> Description of the task
Beginning with the line below that contains "Specifications (469, 1127)" and ending with the line that contains "Beschichtung Carbonoptik unter der Handbremse (1095, 1522)", copy every line exactly. Copy nothing else.

[Recorded data]
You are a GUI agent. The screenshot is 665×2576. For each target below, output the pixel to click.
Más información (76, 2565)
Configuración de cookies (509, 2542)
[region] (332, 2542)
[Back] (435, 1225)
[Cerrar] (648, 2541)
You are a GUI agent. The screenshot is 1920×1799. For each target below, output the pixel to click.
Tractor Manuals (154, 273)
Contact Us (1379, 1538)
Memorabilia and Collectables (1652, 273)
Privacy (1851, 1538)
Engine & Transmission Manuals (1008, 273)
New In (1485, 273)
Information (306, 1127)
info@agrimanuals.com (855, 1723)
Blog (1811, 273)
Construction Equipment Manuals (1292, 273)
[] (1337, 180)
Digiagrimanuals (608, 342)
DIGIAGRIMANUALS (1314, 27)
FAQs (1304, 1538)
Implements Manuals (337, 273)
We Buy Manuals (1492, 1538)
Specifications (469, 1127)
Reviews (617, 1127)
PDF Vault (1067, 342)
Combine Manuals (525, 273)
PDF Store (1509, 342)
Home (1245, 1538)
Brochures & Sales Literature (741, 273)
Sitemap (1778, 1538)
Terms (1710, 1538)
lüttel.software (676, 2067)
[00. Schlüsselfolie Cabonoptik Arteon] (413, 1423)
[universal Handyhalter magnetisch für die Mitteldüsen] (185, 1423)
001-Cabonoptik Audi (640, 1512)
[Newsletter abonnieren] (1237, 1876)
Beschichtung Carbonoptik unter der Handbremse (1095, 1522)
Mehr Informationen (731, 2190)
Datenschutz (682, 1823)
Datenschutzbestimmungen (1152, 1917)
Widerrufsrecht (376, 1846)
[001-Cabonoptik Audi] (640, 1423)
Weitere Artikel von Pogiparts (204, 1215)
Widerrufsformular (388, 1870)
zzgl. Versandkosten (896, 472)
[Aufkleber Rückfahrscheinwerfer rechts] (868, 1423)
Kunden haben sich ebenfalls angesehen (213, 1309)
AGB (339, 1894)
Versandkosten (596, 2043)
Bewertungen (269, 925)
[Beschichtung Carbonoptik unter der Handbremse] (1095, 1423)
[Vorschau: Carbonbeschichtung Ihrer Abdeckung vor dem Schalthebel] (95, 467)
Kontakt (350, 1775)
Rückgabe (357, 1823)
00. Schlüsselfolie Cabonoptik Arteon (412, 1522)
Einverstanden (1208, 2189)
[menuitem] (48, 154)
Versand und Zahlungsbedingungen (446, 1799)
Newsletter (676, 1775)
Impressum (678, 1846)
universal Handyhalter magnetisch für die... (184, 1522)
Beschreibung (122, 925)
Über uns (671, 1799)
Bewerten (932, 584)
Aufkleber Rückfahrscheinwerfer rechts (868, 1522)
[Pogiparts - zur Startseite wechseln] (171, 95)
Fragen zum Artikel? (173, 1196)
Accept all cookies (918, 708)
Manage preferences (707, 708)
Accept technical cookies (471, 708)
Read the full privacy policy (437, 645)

> Solution
Specifications (469, 1127)
Reviews (617, 1127)
PDF Vault (1067, 342)
Combine Manuals (525, 273)
PDF Store (1509, 342)
Home (1245, 1538)
Brochures & Sales Literature (741, 273)
Sitemap (1778, 1538)
Terms (1710, 1538)
lüttel.software (676, 2067)
[00. Schlüsselfolie Cabonoptik Arteon] (413, 1423)
[universal Handyhalter magnetisch für die Mitteldüsen] (185, 1423)
001-Cabonoptik Audi (640, 1512)
[Newsletter abonnieren] (1237, 1876)
Beschichtung Carbonoptik unter der Handbremse (1095, 1522)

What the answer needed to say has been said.